Emergenze e crisi sono temi che possono potenzialmente smuovere le corde dell’irrazionale e, in quanto tali, esigono una comunicazione adatta al contesto, nei limiti del razionale e dell’inequivocabile.
Che altro non è che quel parametro da tenere in mente sempre e comunque in ogni piano editoriale (PED, per chi è del mestiere): il fuorigioco che può scattare quando hai superato la linea del pubblico gradimento, prima ancora di quella dell’algoritmo.
☝🏻 Pertanto, quello uscito fuori dal brainstorming di gruppo potrebbe non essere un buon contenuto, per lo meno non in tutto e per tutto.
Il metro di misura è la comprensione del messaggio.
Se per cogliere il significato del contenuto devo individuare il messaggio e sviscerare le buone intenzione di chi lo comunica, allora no: con molta probabilità non è stato il tuo contenuto top of the pop. Ma è stato più che altro un tentativo (riuscito, ma isolato) di rompere bolle e i confini, andare virale e arrivare così ai cittadini.
🫸🏻 Ma a quale prezzo?
Ho commentato con diverse persone questo video, sia online che offline.
I no-trend video hanno le loro buone ragioni di credere che l’atteggiamento della Commissaria Lahbib di tirare fuori da una borsa occhiali, carte da gioco e radio come se fosse la Mary Poppins del Berlaymont sia inappropriato, di cattivo gusto e soprattutto offensivo per chi ha già subìto condizioni simili a quelle d’emergenza elencate nel piano. E, in ogni caso, nell’ambito di una situazione globale in cui le crisi (e le guerre) non sono più uno scenario poi così assurdo.

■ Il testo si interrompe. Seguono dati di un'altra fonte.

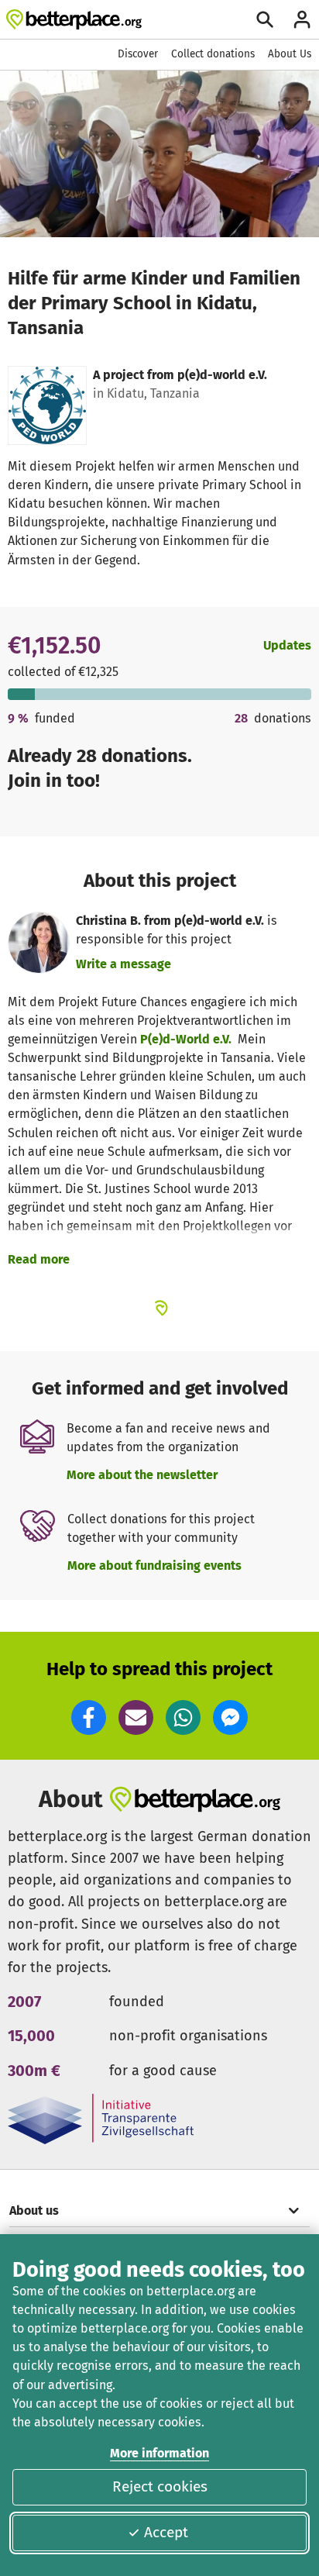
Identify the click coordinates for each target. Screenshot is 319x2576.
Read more (39, 1259)
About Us (289, 53)
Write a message (123, 964)
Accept (166, 2532)
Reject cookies (160, 2486)
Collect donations (213, 53)
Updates (287, 645)
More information (159, 2453)
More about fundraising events (154, 1565)
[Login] (302, 19)
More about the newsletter (142, 1474)
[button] (88, 1717)
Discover (138, 53)
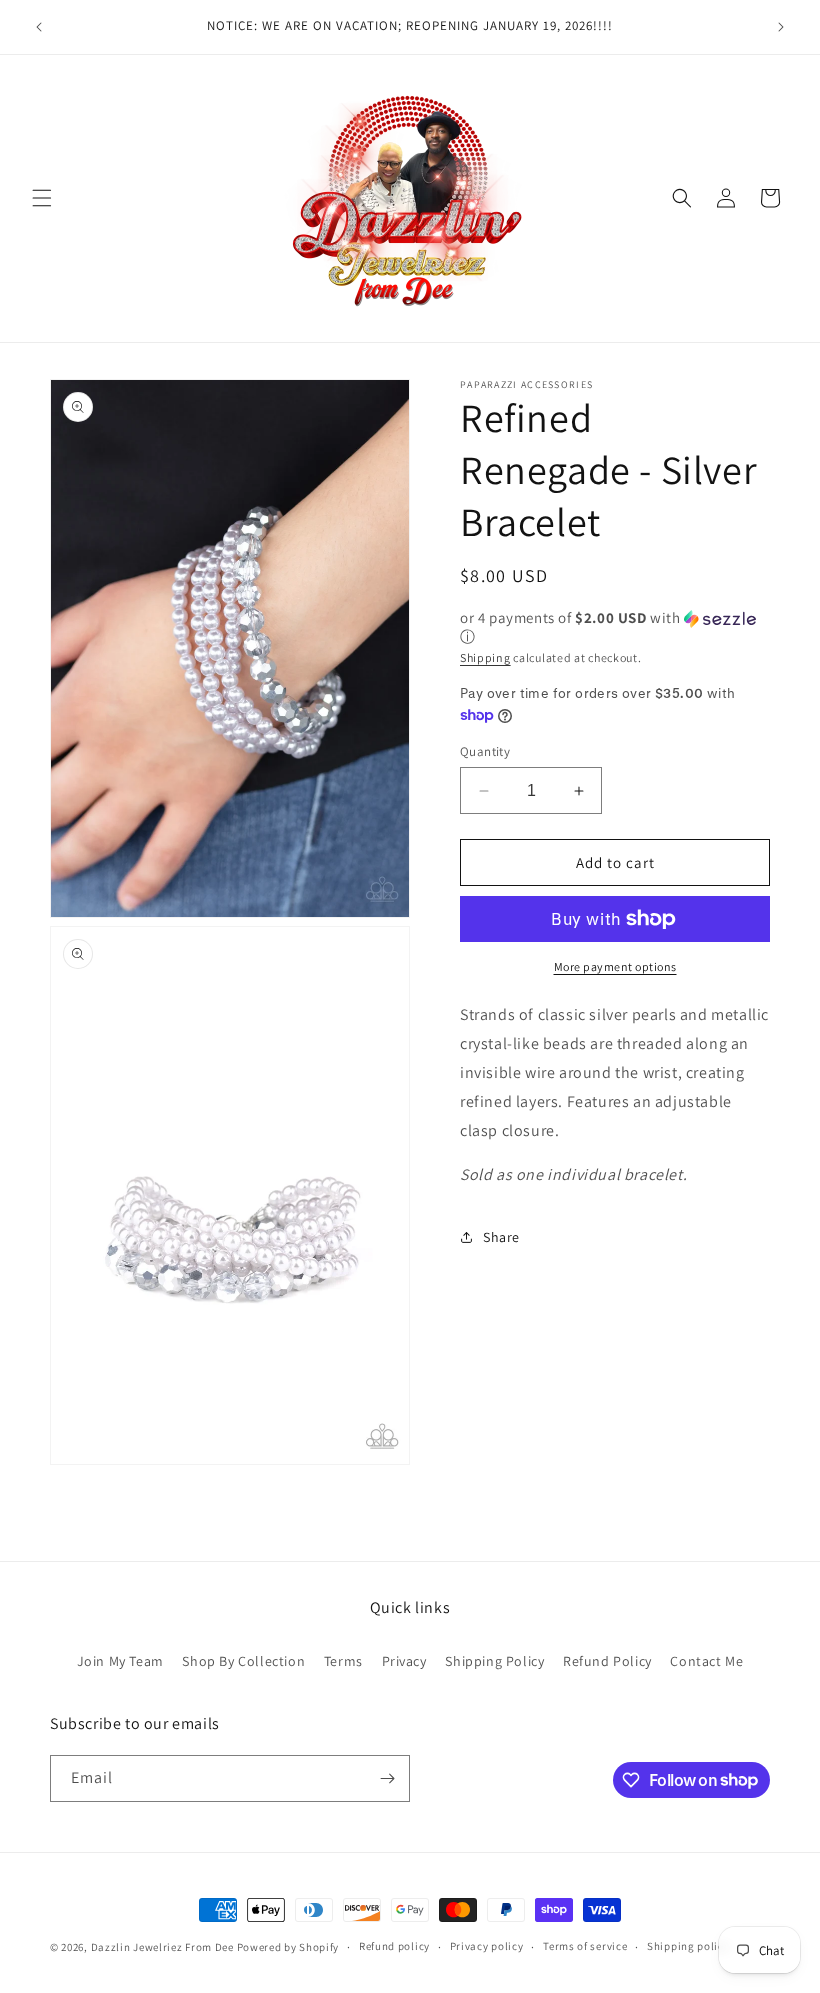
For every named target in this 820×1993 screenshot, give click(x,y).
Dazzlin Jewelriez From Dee (164, 1947)
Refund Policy (607, 1661)
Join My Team (120, 1661)
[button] (42, 198)
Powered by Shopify (288, 1947)
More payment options (615, 966)
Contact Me (706, 1661)
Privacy (404, 1661)
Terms (343, 1661)
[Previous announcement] (39, 27)
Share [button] (501, 1237)
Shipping (485, 657)
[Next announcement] (781, 27)
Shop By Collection (243, 1661)
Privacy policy (487, 1946)
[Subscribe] (387, 1778)
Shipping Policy (494, 1661)
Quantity (485, 751)
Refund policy (394, 1946)
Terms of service (585, 1946)
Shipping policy (688, 1946)
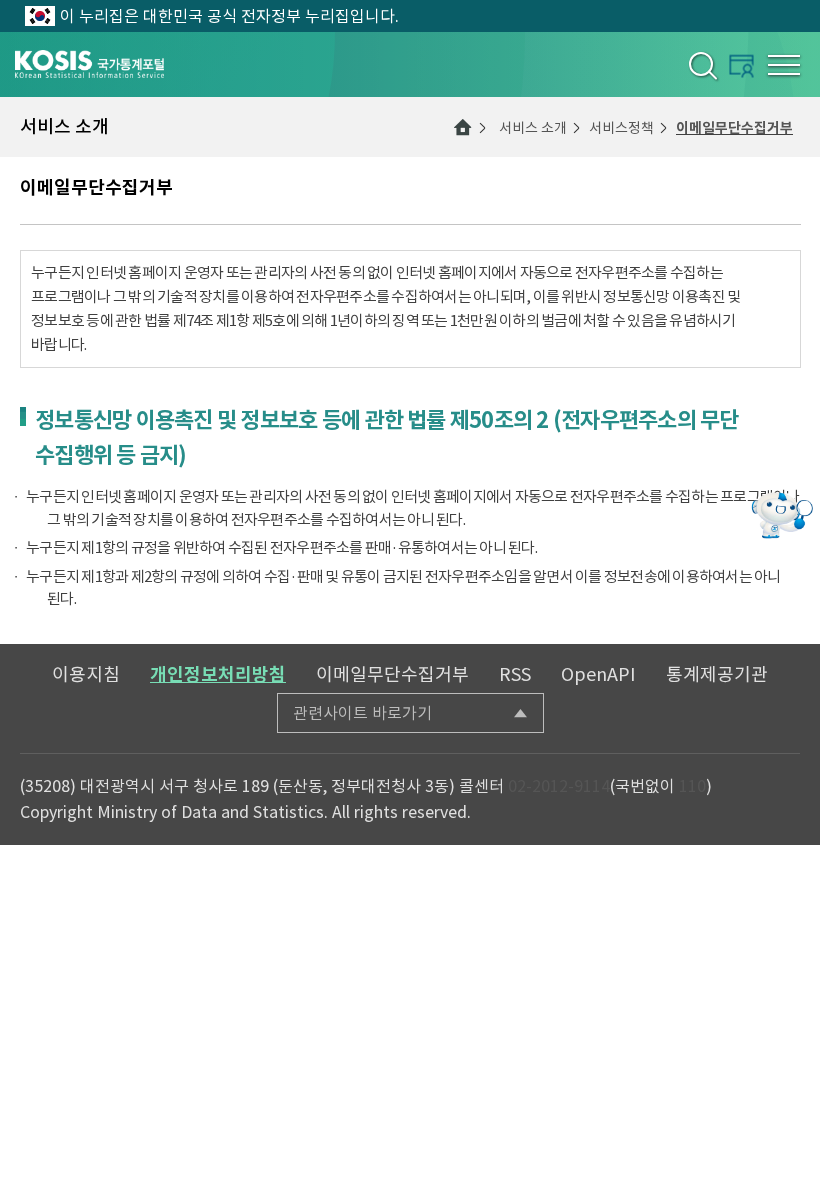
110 (692, 786)
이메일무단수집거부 (734, 128)
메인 (463, 127)
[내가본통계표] (741, 65)
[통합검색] (701, 65)
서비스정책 (621, 128)
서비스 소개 (533, 128)
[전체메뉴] (784, 65)
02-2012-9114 (559, 786)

I yes-trend video hanno anche, da parte loro, buone ragioni di credere che tutto sommato la Commissaria Lahbib abbia raggiunto l’obiettivo di far sapere ai cittadini che l’UE non è sprovveduta davanti a questi scenari, elabora piani e kit d’emergenza e racconta – con (seppure troppa) leggerezza – con i linguaggi dei social media un tema ostico e difficile, che si muove su un terreno in ogni caso scivoloso. Come la metti metti. Ma comunque per certi versi anonimo, tale da rischiare di non arrivare per niente al cittadino medio con il semplice appuntamento quotidiano di mezzogiorno con i giornalisti.
☝🏻 In mezzo a questi due fanclub, c’è la mezza misura
Che altro non è che quel parametro da tenere in mente sempre e comunque in ogni piano editoriale (PED, per chi è del mestiere): il fuorigioco che può scattare quando hai superato la linea del pubblico gradimento, prima ancora di quella dell’algoritmo.
🥶 La linea del cringe
Superata quella, scatta il fuorigioco. E lì non c’è VAR che tenga, ahimé: bisognerà incassare il colpo e fare bene al ritorno. Per lo meno, per scongiurare un minimo questi continui autogol. Ce lo auguriamo tutti, yes e no trend club.
Intanto, però, usciamo dalla bolla. E pure dalla eco-chamber.